*** DATA Section Begins ***
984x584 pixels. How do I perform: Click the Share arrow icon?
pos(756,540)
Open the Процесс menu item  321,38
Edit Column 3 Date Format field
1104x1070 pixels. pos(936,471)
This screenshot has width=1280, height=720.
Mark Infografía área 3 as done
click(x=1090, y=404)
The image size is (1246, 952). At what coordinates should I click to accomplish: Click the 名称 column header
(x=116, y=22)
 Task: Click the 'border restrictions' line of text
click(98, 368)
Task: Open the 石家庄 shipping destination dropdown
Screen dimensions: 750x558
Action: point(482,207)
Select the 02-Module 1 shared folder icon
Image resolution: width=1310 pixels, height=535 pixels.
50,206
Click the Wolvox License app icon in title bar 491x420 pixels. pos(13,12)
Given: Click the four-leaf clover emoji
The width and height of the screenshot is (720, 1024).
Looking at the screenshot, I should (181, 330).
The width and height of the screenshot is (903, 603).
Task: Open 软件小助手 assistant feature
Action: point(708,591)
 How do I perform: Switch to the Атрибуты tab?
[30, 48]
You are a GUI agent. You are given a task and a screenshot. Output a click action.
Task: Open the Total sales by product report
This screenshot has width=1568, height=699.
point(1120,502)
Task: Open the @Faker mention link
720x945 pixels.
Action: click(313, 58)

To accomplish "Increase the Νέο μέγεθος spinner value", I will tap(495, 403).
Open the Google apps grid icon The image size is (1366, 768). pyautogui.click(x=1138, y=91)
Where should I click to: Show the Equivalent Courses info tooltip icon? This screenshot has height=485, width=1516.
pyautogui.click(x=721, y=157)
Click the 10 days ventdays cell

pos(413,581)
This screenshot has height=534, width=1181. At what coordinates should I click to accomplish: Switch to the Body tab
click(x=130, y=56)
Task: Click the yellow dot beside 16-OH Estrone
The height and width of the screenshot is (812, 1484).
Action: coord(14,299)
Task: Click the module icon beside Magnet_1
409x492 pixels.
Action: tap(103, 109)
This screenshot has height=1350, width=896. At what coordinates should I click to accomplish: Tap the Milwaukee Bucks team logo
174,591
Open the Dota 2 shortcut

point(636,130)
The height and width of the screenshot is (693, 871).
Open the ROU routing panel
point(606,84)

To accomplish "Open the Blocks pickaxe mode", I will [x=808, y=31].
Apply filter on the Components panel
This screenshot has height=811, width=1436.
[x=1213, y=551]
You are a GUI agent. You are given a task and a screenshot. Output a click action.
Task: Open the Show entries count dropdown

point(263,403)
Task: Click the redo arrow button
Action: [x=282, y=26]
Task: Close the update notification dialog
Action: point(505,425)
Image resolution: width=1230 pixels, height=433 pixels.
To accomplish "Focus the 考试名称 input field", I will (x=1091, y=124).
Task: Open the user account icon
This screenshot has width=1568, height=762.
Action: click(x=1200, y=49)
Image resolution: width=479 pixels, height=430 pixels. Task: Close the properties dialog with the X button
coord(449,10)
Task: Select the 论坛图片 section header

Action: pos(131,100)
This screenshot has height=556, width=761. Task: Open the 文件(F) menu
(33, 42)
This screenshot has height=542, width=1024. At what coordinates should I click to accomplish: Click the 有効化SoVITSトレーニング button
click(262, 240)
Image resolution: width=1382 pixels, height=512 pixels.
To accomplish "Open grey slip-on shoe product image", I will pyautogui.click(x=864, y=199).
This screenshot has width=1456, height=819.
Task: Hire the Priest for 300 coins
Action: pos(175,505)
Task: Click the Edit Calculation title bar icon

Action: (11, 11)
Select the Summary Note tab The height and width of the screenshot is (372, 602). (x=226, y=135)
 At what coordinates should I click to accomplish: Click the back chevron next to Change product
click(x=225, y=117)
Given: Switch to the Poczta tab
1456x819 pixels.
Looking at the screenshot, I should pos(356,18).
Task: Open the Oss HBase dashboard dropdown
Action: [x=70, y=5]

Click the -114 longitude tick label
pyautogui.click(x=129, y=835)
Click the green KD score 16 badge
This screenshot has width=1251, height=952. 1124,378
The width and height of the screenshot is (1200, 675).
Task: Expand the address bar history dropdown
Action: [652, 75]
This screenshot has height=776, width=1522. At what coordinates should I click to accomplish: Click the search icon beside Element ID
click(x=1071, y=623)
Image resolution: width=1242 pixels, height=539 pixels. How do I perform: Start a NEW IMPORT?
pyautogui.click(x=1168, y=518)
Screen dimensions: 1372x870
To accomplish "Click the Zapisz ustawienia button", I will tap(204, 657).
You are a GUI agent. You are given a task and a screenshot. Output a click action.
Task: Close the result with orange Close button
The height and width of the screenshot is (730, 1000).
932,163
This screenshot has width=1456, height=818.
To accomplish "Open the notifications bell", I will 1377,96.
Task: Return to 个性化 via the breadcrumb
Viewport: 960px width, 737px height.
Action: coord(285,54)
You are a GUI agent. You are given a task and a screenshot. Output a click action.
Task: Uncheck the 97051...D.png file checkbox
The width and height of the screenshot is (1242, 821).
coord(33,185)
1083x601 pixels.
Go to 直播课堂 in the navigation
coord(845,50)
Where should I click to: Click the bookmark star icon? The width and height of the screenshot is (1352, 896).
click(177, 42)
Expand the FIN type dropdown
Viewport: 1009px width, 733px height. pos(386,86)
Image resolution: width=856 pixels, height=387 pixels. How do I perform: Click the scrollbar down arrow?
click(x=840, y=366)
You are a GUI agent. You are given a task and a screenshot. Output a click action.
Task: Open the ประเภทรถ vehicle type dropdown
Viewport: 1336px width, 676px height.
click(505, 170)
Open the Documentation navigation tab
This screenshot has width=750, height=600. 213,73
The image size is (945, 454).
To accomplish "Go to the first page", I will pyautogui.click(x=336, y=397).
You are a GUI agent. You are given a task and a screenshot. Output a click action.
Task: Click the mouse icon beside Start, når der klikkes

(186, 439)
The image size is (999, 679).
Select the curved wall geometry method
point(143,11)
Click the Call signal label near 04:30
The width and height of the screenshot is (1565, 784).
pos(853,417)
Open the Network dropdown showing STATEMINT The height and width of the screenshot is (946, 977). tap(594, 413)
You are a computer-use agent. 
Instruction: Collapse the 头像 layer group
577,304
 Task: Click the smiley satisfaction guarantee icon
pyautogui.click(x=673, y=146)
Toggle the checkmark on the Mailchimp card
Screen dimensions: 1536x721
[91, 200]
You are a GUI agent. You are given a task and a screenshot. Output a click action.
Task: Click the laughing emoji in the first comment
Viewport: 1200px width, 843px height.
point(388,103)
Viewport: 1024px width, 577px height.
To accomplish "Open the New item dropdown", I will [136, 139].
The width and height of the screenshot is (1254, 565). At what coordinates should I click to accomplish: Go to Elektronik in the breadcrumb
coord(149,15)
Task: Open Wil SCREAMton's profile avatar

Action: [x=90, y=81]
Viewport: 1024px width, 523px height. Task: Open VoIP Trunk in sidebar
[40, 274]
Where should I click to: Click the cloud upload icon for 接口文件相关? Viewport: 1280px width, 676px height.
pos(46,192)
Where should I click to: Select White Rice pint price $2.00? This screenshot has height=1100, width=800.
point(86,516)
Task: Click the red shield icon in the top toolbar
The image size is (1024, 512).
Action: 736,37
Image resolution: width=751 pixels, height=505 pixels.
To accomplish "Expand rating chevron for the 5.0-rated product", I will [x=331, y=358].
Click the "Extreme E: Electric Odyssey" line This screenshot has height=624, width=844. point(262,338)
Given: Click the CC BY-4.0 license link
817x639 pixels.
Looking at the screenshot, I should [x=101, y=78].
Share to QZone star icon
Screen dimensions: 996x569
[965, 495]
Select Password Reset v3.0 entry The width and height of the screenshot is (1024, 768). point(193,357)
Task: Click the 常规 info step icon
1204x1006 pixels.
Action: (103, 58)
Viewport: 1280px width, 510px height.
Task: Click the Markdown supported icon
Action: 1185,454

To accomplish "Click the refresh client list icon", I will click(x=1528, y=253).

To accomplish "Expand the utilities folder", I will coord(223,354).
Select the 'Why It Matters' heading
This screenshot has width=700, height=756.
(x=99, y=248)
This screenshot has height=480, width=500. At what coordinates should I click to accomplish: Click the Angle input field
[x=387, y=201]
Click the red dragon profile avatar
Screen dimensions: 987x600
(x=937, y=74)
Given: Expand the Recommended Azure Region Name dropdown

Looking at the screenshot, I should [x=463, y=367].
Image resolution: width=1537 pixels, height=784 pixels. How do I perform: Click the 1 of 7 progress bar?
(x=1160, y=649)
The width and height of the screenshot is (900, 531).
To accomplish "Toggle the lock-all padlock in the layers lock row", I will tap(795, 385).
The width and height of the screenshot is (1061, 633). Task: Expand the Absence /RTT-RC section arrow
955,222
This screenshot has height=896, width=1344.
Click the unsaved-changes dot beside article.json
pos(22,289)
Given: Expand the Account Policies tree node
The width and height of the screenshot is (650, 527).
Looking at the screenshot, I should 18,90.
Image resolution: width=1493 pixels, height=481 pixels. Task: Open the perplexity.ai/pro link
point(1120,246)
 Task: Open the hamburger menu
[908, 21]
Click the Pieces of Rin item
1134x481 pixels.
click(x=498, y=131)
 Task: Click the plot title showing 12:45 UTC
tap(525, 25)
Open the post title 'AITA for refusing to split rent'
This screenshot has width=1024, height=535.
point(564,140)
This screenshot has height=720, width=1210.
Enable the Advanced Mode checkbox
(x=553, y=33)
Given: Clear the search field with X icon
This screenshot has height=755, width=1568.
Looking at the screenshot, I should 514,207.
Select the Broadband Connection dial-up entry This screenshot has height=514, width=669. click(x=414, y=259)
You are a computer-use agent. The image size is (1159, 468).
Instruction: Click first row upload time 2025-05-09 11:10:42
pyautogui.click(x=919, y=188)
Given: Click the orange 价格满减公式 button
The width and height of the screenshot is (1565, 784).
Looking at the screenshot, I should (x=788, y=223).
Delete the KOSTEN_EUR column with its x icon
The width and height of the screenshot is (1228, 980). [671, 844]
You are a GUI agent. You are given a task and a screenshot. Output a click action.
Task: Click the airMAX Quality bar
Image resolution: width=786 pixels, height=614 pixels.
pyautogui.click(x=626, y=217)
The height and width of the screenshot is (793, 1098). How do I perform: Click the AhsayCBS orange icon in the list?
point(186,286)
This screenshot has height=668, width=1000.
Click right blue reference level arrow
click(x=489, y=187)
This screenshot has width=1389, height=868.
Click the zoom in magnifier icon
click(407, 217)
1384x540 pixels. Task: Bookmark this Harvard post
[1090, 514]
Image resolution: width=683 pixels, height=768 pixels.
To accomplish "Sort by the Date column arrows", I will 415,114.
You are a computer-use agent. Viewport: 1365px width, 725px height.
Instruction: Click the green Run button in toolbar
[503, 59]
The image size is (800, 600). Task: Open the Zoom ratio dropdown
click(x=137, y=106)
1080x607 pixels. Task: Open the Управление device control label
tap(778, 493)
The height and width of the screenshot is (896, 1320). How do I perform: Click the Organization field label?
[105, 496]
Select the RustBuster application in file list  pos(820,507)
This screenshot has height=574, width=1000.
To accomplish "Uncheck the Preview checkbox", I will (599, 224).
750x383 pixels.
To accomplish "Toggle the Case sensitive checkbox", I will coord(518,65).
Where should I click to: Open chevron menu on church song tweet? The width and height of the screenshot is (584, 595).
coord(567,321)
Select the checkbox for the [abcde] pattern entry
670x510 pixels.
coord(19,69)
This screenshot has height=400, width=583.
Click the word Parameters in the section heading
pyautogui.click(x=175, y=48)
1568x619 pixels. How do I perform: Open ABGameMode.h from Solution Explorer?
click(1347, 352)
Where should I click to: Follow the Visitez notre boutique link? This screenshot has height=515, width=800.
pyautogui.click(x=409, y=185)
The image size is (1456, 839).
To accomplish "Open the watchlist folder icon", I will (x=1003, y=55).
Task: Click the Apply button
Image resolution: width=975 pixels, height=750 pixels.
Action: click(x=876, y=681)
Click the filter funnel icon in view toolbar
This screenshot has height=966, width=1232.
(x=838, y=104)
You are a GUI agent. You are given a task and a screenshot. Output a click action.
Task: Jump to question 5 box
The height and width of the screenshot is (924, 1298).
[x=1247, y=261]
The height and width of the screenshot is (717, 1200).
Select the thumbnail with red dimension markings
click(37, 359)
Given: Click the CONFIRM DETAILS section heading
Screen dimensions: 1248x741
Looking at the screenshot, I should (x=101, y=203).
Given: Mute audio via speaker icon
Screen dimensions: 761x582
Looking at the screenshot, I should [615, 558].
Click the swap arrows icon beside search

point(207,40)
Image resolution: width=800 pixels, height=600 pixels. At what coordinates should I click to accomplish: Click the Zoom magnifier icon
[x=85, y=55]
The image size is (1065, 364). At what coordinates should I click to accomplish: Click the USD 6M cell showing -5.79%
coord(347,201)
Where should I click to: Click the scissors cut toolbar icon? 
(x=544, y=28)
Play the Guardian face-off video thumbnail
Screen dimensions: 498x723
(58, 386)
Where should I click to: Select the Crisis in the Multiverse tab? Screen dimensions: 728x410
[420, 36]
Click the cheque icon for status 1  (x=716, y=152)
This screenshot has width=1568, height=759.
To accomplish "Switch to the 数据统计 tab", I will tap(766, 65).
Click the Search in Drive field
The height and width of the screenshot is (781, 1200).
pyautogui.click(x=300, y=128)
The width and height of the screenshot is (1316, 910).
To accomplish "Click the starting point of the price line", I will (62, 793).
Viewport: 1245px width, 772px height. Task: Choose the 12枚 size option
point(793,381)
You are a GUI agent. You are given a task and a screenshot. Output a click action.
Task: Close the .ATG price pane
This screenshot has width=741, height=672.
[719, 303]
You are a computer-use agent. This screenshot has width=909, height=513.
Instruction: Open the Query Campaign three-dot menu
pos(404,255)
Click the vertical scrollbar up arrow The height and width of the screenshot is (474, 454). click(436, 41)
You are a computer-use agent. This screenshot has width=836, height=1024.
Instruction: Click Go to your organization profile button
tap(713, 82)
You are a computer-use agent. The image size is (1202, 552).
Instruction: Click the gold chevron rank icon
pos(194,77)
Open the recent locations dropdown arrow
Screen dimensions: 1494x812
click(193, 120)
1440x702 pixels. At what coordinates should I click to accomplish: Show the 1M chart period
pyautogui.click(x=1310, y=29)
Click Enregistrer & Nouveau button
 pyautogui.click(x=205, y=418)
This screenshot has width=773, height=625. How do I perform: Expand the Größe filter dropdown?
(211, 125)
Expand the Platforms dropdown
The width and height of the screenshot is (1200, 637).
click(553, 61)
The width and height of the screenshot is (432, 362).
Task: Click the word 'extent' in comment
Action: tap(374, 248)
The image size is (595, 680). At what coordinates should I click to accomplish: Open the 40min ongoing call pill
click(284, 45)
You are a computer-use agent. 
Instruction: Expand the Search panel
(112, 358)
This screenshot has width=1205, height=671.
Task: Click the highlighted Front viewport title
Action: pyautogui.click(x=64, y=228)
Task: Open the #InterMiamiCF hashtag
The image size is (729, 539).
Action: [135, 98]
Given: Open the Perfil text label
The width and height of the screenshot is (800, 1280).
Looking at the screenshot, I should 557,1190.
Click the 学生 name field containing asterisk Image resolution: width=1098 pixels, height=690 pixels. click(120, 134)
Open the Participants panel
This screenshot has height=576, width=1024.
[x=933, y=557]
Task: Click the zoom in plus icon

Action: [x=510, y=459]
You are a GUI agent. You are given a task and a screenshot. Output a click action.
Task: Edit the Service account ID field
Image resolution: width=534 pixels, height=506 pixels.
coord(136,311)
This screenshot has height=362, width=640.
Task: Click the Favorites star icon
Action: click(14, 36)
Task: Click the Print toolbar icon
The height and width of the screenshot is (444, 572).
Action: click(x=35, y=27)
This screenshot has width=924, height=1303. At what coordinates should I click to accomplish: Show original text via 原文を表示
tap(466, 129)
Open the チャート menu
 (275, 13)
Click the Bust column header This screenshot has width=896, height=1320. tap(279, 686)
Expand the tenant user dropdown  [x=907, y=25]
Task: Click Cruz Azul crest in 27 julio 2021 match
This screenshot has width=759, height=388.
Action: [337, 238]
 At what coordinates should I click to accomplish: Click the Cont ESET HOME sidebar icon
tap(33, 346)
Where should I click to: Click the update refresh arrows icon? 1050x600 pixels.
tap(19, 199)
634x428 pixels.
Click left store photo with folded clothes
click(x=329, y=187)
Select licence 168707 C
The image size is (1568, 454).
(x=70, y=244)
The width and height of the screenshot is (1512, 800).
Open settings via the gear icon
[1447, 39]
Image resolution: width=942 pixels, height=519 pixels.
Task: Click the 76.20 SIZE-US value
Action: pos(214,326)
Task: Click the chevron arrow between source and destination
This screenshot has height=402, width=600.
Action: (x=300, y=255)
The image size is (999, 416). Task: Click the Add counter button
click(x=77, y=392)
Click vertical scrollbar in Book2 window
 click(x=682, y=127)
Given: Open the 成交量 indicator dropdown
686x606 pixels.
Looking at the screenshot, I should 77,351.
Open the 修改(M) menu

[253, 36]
*** DATA Section Ends ***
BRIEF
Where the data above reaches the line holding "Open the post", begin printing, and stop after the line holding "You are a computer-use agent. The image size is (1159, 468).". Each line must be reproduced exactly, with nothing else added.

ANSWER FOR THIS EXERCISE
Open the post title 'AITA for refusing to split rent'
This screenshot has width=1024, height=535.
point(564,140)
This screenshot has height=720, width=1210.
Enable the Advanced Mode checkbox
(x=553, y=33)
Given: Clear the search field with X icon
This screenshot has height=755, width=1568.
Looking at the screenshot, I should 514,207.
Select the Broadband Connection dial-up entry This screenshot has height=514, width=669. click(x=414, y=259)
You are a computer-use agent. The image size is (1159, 468).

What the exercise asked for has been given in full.